• Elsa Ryder

[Review] “A Perfect Enemy” Visualizes Guilt Through Mind-Bending Realities

From Catalonian Director Kike Maíllo, A Perfect Enemy is a cerebral psychological thriller following an accomplished architect who becomes the subject of interest to a mysterious female traveler.

Athena Strates and Tomasz Kot | Brainstorm Media


A Perfect Enemy follows successful Polish architect Jeremiasz Angust (Tomasz Kot) who shares a taxi with a rambunctious, talkative young woman after leaving a conference in Paris. Texel Textor (Athena Strates) is her name and she begins to share oddly personal, dark stories from her past, immediately bringing discomfort to Angust. Regardless of her eccentricity, Angust is able to visualize her stories within his mind, accidentally adding his own personal elements to his mental manifestations. As her stories progress into deeper and darker territories involving deadly outcomes, Angust comes to suspect their encounter was no coincidence. After multiple attempts to escape Texel’s disturbing chattiness within the confines of the airport lounge, he finds that her persistence holds a greater, more sinister purpose.

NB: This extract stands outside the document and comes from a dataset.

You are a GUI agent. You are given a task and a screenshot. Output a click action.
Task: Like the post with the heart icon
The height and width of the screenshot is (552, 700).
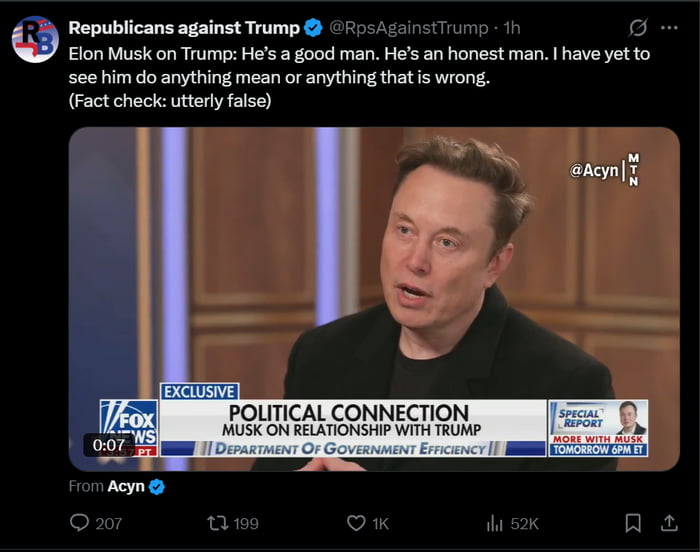pos(356,523)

Athena Strates and Tomasz Kot | Brainstorm Media


Angust is a likable protagonist, first introduced to viewers while giving an inspirational speech. He is strong, silent, good looking and visibly dedicated to his career as a successful architect. The very Paris airport featured within the film is a product of his professional achievements. Texel is harder for viewers to identify with. She’s loud and abrasive while somehow remaining annoyingly ambiguous and purposefully elusive. Through her psychotically mysterious demeanor and mannerisms, Strate’s performance as Texel provides both chills and questions as to who she is, and more importantly, what she wants from Angust. Her persistent chattiness will make the viewer empathize with Angust in terms of wanting to get out of her clutches as soon as possible.

Marta Nieto | Brainstorm Media


When submerged so deep into the psyche, guilt is a part of us that can manifest in several different ways that may not be clear at first glance. A Perfect Enemy poses the question - Can some of the darkest moments from our past ever truly fade away? Director Kike Maíllo offers a physical manifestation of guilt through the characters of Angust and Texel, along with their progressively suspenseful time together at the airport. Both characters wear a Jungian mask that hides their true persona. Through twists, turns, and dialogue, the plot provokes a series of questions that will partially be answered, partially left up to interpretation. A Perfect Enemy succeeds at blurring the fine line between the literal and the metaphor.

Athena Strates and Tomasz Kot | Brainstorm Media


Stated as a co-production between France, Spain and Germany A Perfect Enemy was filmed in Barcelona, Spain and received a Best Motion Picture nomination at the Sitges Film Festival in Catalonia. It is based on the 2001 novel “The Enemy's Cosmetique” by Amélie Nothomb.